What is the suicide risk data with Bimzelx (bimekizumab)?

From the FDA Drug Label

An increased incidence of new onset or worsening suicidal ideation and behavior was observed in subjects treated with BIMZELX. A causal association between treatment with BIMZELX and increased risk of suicidal ideation and behavior has not been definitively established Suicidal ideation and behavior were prospectively monitored using the Columbia Suicide Severity Rating Scale (C-SSRS) in clinical trials Pooled analysis of C-SSRS data indicated that 12/670 (1.8%) BIMZELX-treated subjects and 1/169 (0. 6%) subjects receiving placebo reported passive suicidal ideation with an estimated relative risk of 3.0 (95% confidence interval: 0.39,22.74). During the open-label extension trial, one completed suicide was reported in a BIMZELX-treated subject Analysis of pooled C-SSRS data from the first 16 weeks of the placebo-controlled clinical trials indicated that 16/861 (1.9%) BIMZELX-treated subjects and 1/146 (0. 7%) subjects receiving placebo reported suicidal ideation with an estimated relative risk of 2.70 (95% confidence interval: 0.36,20.12).

The suicide risk with Bimzelx is as follows:

• Suicidal ideation was reported in 1.8% of BIMZELX-treated subjects and 0.6% of subjects receiving placebo in clinical trials for plaque psoriasis.
• Suicidal ideation was reported in 1.9% of BIMZELX-treated subjects and 0.7% of subjects receiving placebo in clinical trials for hidradenitis suppurativa.
• One completed suicide was reported in a BIMZELX-treated subject during the open-label extension trial.
• The estimated relative risk of suicidal ideation was 3.0 (95% confidence interval: 0.39,22.74) in clinical trials for plaque psoriasis and 2.70 (95% confidence interval: 0.36,20.12) in clinical trials for hidradenitis suppurativa.

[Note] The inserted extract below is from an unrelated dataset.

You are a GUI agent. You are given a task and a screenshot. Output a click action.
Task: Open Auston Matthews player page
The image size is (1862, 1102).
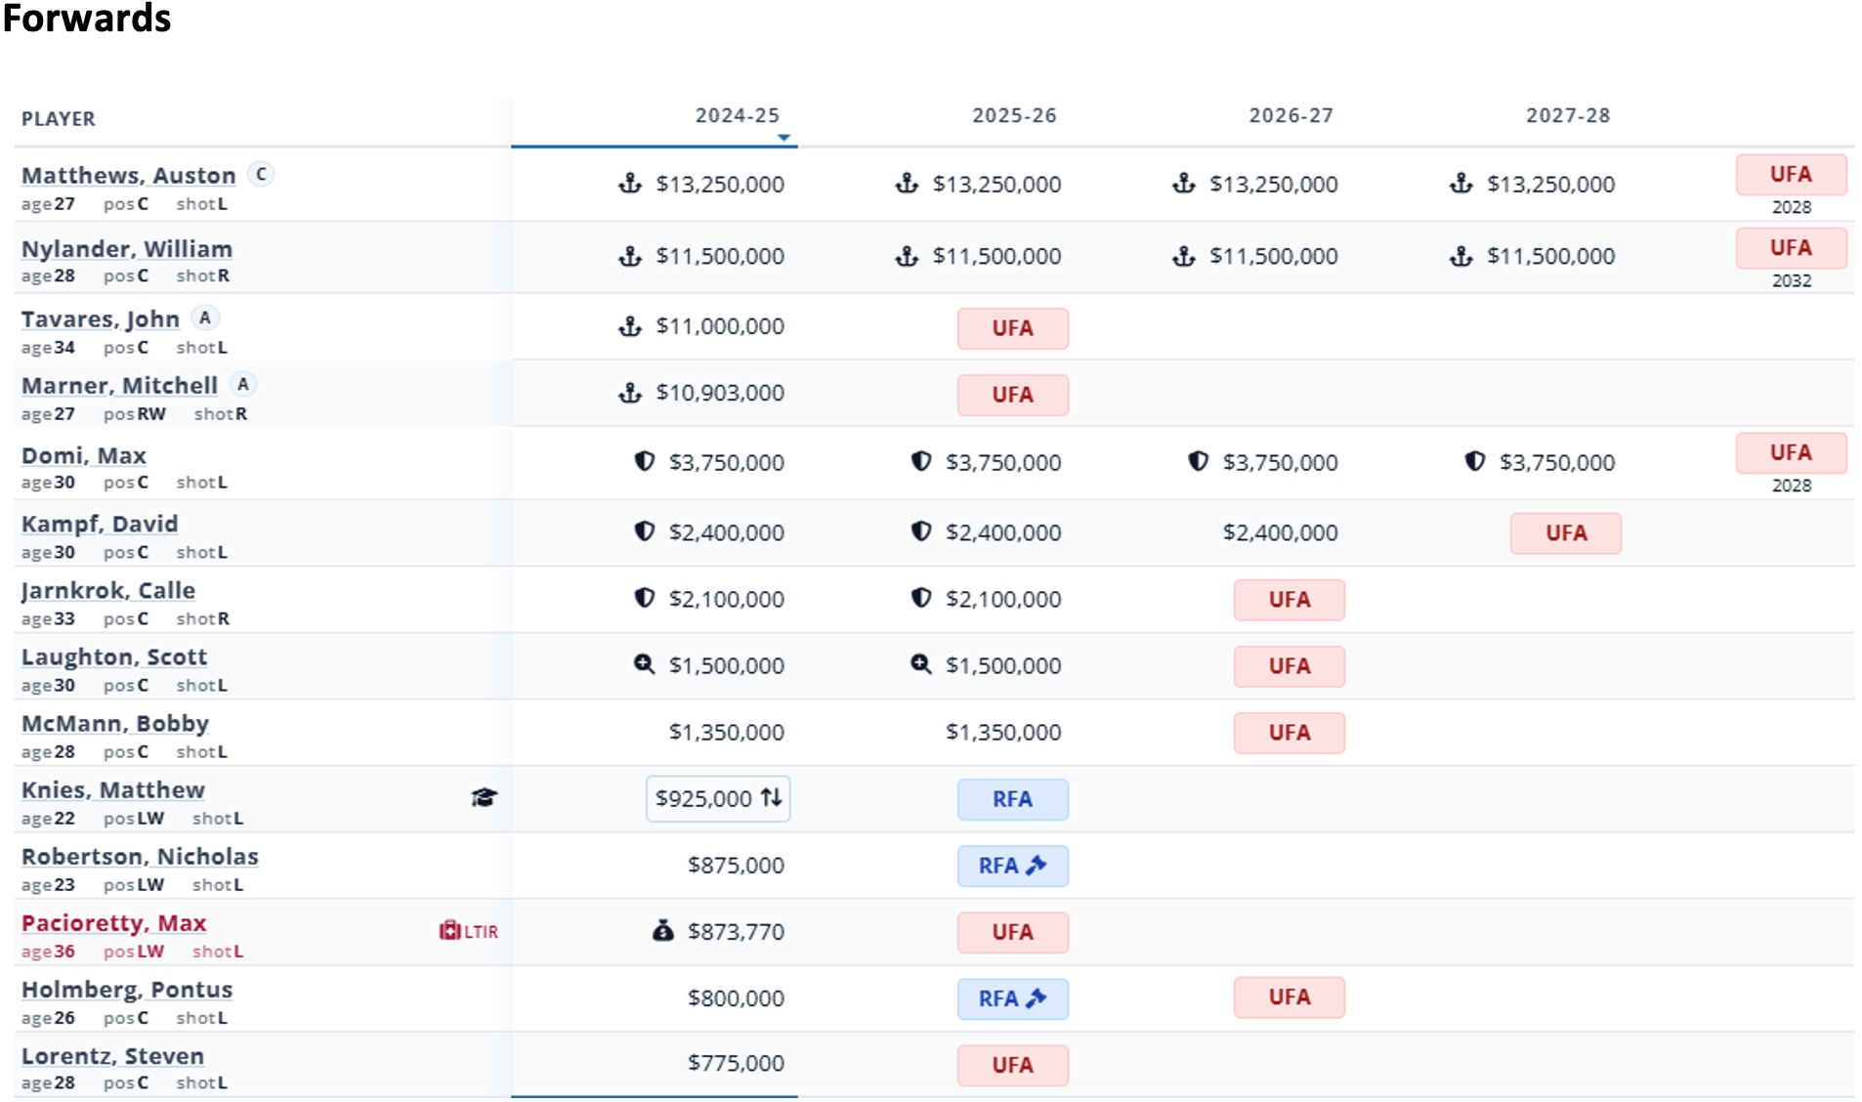pos(128,176)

It is essential to monitor patients for the emergence or worsening of depression, suicidal ideation, or other mood changes, and to refer them to a mental health professional if such events occur 1 1.

From the Research

There is no established or reported association between Bimzelx (bimekizumab) and increased suicide risk or suicidal ideation, as evidenced by the most recent and highest quality study 2.

Key Points

• Bimzelx is a monoclonal antibody that targets IL-17A and IL-17F cytokines and is approved for treating plaque psoriasis.
• The clinical trials and post-marketing surveillance for Bimzelx have not identified suicide risk as a safety concern in the drug's profile, with a low adjudicated suicidal ideation and behavior (SIB) rate of 0.13/100 patient-years 2.
• The most common side effects reported with Bimzelx include upper respiratory infections, oral candidiasis, headache, injection site reactions, and tinea infections.
• If patients experience any changes in mood or thoughts of self-harm while taking Bimzelx, they should contact their healthcare provider immediately, as this would be considered an unexpected adverse event that should be evaluated.
• Healthcare providers should continue to follow standard monitoring practices for patients with psoriasis, who may have higher baseline rates of depression and anxiety compared to the general population.

Considerations

• The study by 2 provides the most recent and highest quality evidence on the topic, and its findings should be prioritized in clinical decision-making.
• While other studies, such as 3, 4, 5, and 6, provide valuable information on medication-related adverse events and preventable harm, they do not specifically address the association between Bimzelx and suicide risk.
• The low SIB rate reported in the study by 2 suggests that Bimzelx is not associated with an increased risk of suicidal ideation or behavior.
• However, as with any medication, patients should be monitored for unexpected side effects, and healthcare providers should be vigilant for signs of depression, anxiety, or suicidal ideation in patients with psoriasis.